Re: mailing list archiver chewing patches

From: Magnus Hagander <magnus(at)hagander(dot)net>
To: Matteo Beccati <php(at)beccati(dot)com>
Cc: Dimitri Fontaine <dfontaine(at)hi-media(dot)com>, Dave Page <dpage(at)pgadmin(dot)org>, Abhijit Menon-Sen <ams(at)toroid(dot)org>, Alvaro Herrera <alvherre(at)commandprompt(dot)com>, Andrew Dunstan <andrew(at)dunslane(dot)net>, Tim Bunce <Tim(dot)Bunce(at)pobox(dot)com>, pgsql-hackers <pgsql-hackers(at)postgresql(dot)org>
Subject: Re: mailing list archiver chewing patches
Date: 2010-01-12 20:04:27
Message-ID: 9837222c1001121204m52adbf21k6260609f1c8768b@mail.gmail.com
Views: Raw Message | Whole Thread | Download mbox | Resend email
Thread:
Lists: pgsql-hackers pgsql-www

On Tue, Jan 12, 2010 at 20:56, Matteo Beccati <php(at)beccati(dot)com> wrote:
> Il 12/01/2010 10:30, Magnus Hagander ha scritto:
>>
>> The problem is usually with strange looking emails with 15 different
>> MIME types. If we can figure out the proper way to render that, the
>> rest really is just a SMOP.
>
> Yeah, I was expecting some, but all the message I've looked at seemed to be
> working ok.

Have you been looking at old or new messages? Try grabbing a couple of
MBOX files off archives.postgresql.org from several years back, you're
more likely to find weird MUAs then I think.
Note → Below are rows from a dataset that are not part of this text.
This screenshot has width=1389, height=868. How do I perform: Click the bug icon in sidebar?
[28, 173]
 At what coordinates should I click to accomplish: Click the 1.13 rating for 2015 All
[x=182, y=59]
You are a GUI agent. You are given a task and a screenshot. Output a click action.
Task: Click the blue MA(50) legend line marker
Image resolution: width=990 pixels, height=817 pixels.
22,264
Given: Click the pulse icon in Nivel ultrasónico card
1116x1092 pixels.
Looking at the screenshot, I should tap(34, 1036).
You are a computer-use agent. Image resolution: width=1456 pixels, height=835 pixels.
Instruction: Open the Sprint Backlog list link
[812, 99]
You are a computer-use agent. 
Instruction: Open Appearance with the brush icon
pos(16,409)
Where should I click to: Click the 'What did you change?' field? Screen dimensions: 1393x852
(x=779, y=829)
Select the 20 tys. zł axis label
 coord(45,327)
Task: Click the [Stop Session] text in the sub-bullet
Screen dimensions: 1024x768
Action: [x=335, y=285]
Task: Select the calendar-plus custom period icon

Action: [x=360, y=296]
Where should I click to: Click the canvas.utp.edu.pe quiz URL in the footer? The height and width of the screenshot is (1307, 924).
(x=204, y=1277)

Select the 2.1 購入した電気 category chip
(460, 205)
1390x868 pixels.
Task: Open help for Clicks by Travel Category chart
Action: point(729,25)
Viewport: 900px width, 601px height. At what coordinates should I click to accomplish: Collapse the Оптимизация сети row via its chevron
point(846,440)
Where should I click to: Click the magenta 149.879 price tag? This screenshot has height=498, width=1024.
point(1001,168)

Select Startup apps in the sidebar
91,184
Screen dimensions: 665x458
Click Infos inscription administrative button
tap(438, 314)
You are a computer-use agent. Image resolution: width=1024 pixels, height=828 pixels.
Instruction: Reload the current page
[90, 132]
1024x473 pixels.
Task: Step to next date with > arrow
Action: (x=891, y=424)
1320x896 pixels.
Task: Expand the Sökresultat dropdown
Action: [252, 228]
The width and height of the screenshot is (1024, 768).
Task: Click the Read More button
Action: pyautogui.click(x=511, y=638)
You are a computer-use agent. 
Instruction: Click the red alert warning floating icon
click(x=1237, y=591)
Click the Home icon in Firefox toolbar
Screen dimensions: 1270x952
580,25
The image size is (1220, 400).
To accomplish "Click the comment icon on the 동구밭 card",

>> (BTW, for something to actually be used In Production (TM), we want
>> something that uses one of our existing frameworks. So don't go
>> overboard in code-wise implementations on something else - proof of
>> concept on something else is always ok, of course)
>
> OK, that's something I didn't know, even though I expected some kind of
> limitations. Could you please elaborate a bit more (i.e. where to find
> info)?

Well, the framework we're moving towards is built on top of django, so
that would be a good first start.

There is also whever the commitfest thing is built on, but I'm told
that's basically no framework.

> Having played with it, here's my feedback about AOX:
>
> pros:
> - seemed to be working reliably;
> - does most of the dirty job of parsing emails, splitting parts, etc
> - highly normalized schema
> - thread support (partial?)

A killer will be if that thread support is enough. If we have to build
that completely ourselves, it'll take a lot more work.

> cons:
> - directly publishing the live email feed might not be desirable

Why not?

> - queries might end up being a bit complicate for simple tasks

As long as we don't have to hit them too often, which is solve:able
with caching. And we do have a pretty good RDBMS to run the queries on
:)

>> I don't think you can trust the NNTP gateway now or in the past,
>> messages are sometimes lost there. The mbox files are as complete as
>> anything we'll ever get.
>
> Importing the whole pgsql-www archive with a perl script that bounces
> messages via SMTP took about 30m. Maybe there's even a way to skip SMTP, I
> haven't looked into it that much.

Um, yes. There is an MBOX import tool.

>>>> - We need to generate thread indexes
>>>
>>> We have CTEs :)
>>
>> Right. We still need the threading information, so we have something
>> to use our CTEs on :-)
>>
>> But I assume that AOX already does this?
>
> there are thread related tables and they seem to get filled when a SORT IMAP
> command is issued, however I haven't found a way to get the hierarchy out of
> them.
>
> What that means is that we'd need some kind of post processing to populate a
> thread hierarchy.
>
> If there isn't a fully usable thread hierarchy I was more thinking to ltree,
> mainly because I've successfully used it in past and I haven't had enough
> time yet to look at CTEs. But if performance is comparable I don't see a
> reason why we shouldn't use them.

I'd favor CTEs if they are fast enough. Great flexibility.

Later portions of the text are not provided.